Valid-by-Default Builders for Test Data Link to heading

Most test data builders force you to fill in every property before you can create an object. That’s fine once or twice — but across dozens of tests, it’s a chore.

A better way: builders that produce valid objects by default, and only need extra input when you want to change something.

The Problem Link to heading

  • Too much setup noise in tests.
  • Copy-pasted constructor arguments that add no value.
  • Harder to read what a test is actually testing.
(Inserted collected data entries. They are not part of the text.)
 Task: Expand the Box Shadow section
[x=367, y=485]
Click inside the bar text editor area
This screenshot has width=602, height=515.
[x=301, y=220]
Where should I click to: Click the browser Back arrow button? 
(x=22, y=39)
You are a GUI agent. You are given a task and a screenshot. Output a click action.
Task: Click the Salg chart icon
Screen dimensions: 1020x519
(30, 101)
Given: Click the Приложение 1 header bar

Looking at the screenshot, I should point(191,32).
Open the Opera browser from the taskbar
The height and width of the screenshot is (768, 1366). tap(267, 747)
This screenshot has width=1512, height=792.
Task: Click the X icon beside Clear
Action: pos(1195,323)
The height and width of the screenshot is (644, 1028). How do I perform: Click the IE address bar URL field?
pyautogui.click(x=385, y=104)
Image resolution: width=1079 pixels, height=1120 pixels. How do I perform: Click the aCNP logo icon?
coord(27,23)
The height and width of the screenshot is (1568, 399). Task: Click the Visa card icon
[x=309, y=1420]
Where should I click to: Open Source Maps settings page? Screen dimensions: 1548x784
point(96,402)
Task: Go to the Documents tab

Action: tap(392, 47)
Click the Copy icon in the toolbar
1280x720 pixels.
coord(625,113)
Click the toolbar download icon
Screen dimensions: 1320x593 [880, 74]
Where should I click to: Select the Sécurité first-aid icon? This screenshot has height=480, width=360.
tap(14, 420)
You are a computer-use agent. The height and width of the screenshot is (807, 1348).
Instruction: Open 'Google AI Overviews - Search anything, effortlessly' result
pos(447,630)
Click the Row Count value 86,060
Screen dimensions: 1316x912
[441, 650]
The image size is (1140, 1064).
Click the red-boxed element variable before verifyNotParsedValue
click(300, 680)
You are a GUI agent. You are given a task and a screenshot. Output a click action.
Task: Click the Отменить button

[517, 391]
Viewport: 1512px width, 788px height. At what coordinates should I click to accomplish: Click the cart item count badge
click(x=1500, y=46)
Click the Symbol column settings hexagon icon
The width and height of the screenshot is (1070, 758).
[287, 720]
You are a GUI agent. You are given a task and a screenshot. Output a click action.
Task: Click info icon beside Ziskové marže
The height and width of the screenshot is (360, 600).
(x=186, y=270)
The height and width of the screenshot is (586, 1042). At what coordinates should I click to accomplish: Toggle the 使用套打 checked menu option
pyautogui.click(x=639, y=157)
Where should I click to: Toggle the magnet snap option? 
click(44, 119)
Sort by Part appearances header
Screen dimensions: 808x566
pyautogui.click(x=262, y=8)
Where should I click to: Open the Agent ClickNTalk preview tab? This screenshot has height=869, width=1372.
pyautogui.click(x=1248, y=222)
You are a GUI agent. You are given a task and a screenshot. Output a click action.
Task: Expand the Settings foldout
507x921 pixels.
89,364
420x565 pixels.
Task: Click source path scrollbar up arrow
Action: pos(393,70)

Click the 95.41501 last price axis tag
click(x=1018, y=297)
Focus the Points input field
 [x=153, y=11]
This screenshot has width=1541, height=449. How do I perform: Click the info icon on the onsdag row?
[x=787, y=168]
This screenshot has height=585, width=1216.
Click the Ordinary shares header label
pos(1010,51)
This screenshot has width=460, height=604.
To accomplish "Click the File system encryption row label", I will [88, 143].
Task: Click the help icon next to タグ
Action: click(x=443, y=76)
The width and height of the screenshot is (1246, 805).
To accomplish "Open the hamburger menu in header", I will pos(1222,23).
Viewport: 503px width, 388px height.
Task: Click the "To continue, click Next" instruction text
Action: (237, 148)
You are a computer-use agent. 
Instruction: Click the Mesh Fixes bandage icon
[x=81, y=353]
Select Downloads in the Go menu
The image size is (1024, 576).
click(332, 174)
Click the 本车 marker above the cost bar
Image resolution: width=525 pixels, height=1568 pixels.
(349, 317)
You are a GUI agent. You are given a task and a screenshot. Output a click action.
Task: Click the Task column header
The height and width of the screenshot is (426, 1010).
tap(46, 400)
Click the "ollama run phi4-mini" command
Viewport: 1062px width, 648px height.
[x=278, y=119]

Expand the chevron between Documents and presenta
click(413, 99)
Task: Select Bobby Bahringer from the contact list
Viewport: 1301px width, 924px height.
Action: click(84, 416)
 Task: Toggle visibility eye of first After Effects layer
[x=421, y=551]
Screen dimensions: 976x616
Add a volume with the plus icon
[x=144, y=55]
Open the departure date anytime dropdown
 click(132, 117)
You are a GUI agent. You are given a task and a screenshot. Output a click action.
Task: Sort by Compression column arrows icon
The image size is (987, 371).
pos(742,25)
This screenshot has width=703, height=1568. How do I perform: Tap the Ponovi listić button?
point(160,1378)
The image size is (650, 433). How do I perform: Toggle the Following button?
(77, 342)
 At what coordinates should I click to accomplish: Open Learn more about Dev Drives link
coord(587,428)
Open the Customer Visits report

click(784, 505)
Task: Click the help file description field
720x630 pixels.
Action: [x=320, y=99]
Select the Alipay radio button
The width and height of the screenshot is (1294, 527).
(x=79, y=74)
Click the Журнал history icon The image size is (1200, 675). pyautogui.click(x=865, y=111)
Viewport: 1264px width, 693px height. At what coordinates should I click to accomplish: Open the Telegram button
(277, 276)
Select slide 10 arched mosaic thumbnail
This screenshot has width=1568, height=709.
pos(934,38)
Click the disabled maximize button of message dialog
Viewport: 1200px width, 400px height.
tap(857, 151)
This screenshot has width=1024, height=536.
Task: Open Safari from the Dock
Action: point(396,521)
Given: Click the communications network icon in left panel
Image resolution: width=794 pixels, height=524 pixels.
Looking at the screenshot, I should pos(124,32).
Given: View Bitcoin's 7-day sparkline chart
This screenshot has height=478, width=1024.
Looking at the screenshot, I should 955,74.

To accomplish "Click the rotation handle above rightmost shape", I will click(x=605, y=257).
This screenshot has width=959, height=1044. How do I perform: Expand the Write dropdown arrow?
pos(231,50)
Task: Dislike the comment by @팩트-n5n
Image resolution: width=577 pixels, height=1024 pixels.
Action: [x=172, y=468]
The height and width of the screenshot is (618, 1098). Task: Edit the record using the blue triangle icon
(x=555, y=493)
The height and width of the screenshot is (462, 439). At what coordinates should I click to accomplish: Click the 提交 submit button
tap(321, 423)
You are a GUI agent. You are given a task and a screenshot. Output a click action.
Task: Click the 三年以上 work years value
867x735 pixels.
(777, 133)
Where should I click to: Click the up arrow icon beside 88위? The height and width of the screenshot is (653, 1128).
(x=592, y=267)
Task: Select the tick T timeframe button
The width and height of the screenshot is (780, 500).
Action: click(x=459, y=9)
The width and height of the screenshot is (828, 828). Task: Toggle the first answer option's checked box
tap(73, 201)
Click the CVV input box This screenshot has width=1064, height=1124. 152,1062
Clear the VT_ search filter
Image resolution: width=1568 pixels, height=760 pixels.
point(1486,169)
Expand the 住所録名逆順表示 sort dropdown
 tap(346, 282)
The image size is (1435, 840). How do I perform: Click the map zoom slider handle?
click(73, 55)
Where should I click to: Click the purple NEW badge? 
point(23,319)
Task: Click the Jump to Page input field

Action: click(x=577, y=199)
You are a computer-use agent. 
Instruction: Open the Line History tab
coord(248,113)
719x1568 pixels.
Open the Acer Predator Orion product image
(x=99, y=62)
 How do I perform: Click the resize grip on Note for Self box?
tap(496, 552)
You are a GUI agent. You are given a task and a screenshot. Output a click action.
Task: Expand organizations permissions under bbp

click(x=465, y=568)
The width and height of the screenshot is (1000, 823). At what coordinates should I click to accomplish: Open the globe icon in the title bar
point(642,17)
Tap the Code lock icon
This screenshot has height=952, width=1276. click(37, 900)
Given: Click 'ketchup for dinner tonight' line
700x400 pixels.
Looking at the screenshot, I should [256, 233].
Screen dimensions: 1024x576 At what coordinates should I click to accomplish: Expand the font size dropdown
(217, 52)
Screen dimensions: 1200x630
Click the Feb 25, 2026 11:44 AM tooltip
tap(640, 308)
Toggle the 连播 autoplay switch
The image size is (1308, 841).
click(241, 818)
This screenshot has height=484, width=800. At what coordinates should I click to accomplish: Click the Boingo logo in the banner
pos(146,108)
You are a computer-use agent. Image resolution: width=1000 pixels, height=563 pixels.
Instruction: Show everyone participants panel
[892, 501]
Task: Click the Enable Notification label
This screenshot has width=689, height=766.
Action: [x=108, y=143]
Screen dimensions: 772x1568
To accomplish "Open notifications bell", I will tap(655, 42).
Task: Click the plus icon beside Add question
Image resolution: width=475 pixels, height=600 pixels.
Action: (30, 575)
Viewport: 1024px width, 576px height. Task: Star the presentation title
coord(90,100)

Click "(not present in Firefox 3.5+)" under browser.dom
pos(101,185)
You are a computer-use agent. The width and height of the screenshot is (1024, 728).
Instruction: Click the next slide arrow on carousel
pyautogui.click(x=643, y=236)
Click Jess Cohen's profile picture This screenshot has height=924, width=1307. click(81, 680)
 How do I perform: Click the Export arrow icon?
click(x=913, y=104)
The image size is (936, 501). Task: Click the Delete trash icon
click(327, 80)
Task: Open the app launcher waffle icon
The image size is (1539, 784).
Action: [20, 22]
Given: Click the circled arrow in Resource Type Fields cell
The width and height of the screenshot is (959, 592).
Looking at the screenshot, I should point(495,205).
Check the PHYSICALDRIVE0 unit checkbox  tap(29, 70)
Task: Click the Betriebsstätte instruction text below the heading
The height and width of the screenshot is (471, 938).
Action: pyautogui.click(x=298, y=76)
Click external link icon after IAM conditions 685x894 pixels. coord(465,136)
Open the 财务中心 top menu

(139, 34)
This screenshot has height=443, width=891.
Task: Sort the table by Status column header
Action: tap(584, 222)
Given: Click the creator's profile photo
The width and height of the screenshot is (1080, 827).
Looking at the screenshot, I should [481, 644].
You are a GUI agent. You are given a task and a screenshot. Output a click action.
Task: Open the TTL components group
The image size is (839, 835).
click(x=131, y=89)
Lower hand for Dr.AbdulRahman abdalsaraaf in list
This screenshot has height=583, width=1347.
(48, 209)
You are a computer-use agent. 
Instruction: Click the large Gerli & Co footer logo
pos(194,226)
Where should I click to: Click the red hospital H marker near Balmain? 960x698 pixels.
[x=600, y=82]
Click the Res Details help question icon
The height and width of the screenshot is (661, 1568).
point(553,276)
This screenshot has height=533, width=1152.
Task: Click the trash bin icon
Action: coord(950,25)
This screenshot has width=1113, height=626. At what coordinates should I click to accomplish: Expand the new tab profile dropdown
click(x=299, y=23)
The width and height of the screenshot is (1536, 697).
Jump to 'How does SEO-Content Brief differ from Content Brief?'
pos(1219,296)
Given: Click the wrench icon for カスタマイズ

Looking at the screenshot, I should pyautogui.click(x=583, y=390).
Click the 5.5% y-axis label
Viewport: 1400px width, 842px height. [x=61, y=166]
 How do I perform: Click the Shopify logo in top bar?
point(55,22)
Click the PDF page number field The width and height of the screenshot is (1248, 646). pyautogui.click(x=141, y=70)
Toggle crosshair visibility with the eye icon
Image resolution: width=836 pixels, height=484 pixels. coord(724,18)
The Pattern Link to heading

Give your builder sensible defaults so this works:

var invoice = new InvoiceBuilder().Build();

And let targeted overrides be explicit:

var invoice = new InvoiceBuilder()
    .BuildInvoiceItems(i => i.WithSku("BONUS").WithQuantity(3))
    .Build();

Example:

public interface IBuild<T> { T Build(); }

public sealed class InvoiceBuilder : IBuild<Invoice>
{
    private Address _address = new Address("123 Main St", "AB1 2CD");
    private readonly List<Item> _items = { new Item("SKU-1", 1, 10) };

    public InvoiceBuilder BuildInvoiceItems(params Action<ItemBuilder>[] configs)
    {
        _items.Clear();
        foreach (var cfg in configs)
        {
            var b = new ItemBuilder();
            cfg(b);
            _items.Add(b.Build());
        }
        return this;
    }

    public Invoice Build() =>
        new Invoice(Guid.NewGuid().ToString(), DateTime.UtcNow, _address, _items);
}

Why It Works Link to heading

  • Fast defaults for common cases.
  • Explicit overrides for what matters in each test.
  • Keeps test code short and readable.

When It’s Too Much Link to heading

  • Avoid for trivial objects with 1–2 properties.
  • Don’t put domain logic in the builder — keep it dumb.

Takeaway Link to heading

Builders should be boring. Their beauty is in making your tests more expressive, not in being clever themselves.